*** Opening of DATA ***

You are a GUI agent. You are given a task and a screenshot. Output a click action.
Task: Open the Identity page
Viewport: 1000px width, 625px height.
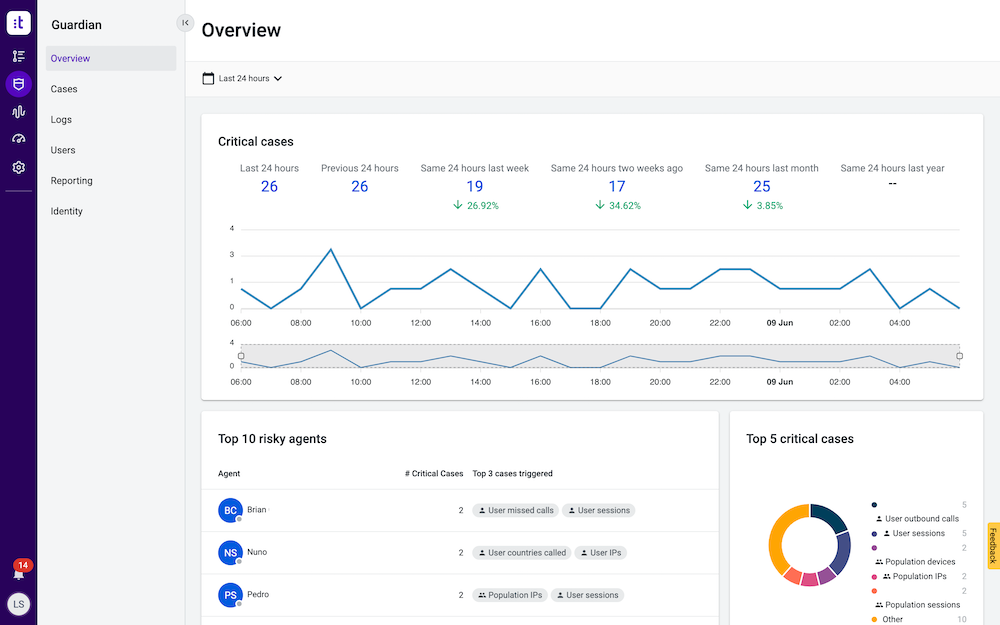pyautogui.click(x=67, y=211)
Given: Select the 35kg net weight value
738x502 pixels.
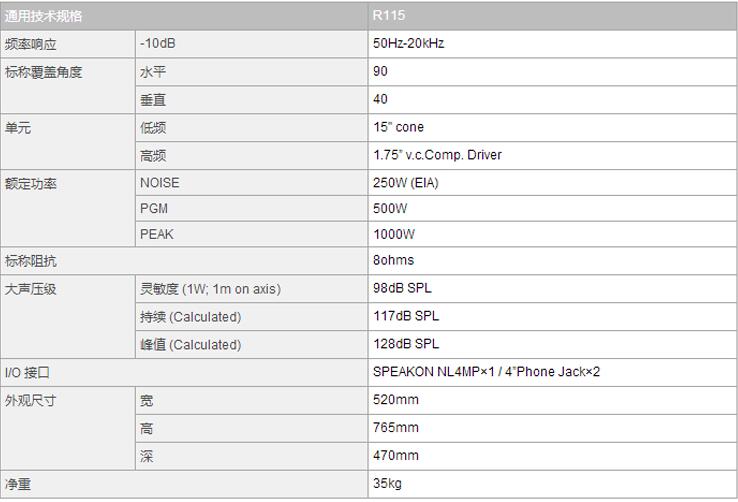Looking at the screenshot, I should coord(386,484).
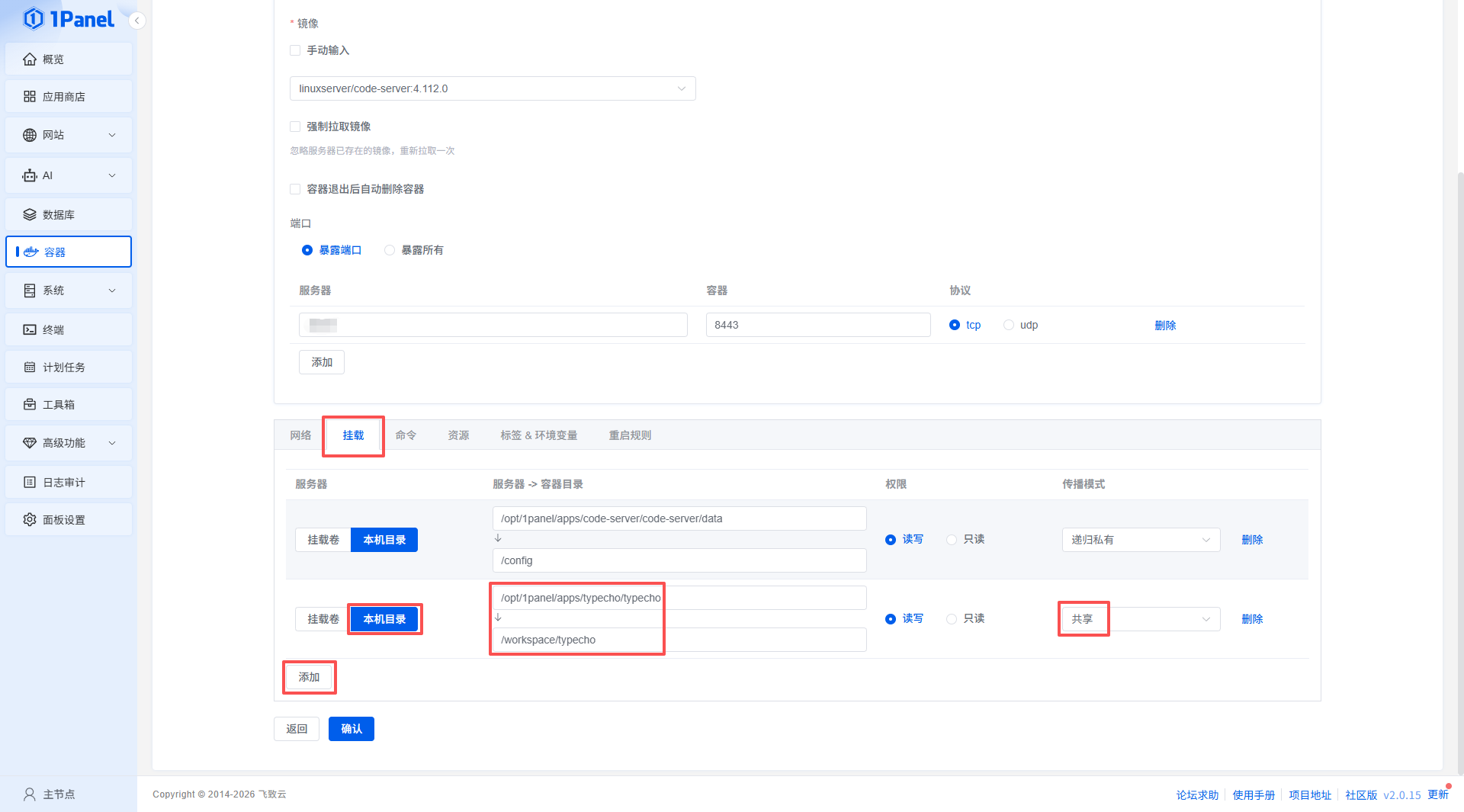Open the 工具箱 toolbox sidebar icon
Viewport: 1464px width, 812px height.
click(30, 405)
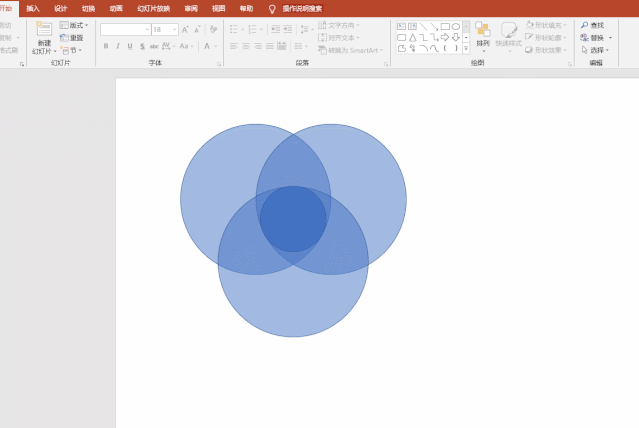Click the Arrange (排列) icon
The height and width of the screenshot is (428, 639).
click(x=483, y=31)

*** Close of DATA ***

> **THE PROBLEM**
Write the lines from the one with "Task: Open the Identity page" through the last line of the entries out again exactly, both ends included, and skip the pictures.

> **EXERCISE RESULT**
Task: Open the Identity page
Viewport: 1000px width, 625px height.
pyautogui.click(x=67, y=211)
Given: Select the 35kg net weight value
738x502 pixels.
Looking at the screenshot, I should coord(386,484).
Open the 工具箱 toolbox sidebar icon
Viewport: 1464px width, 812px height.
click(30, 405)
Click the Arrange (排列) icon
The height and width of the screenshot is (428, 639).
click(x=483, y=31)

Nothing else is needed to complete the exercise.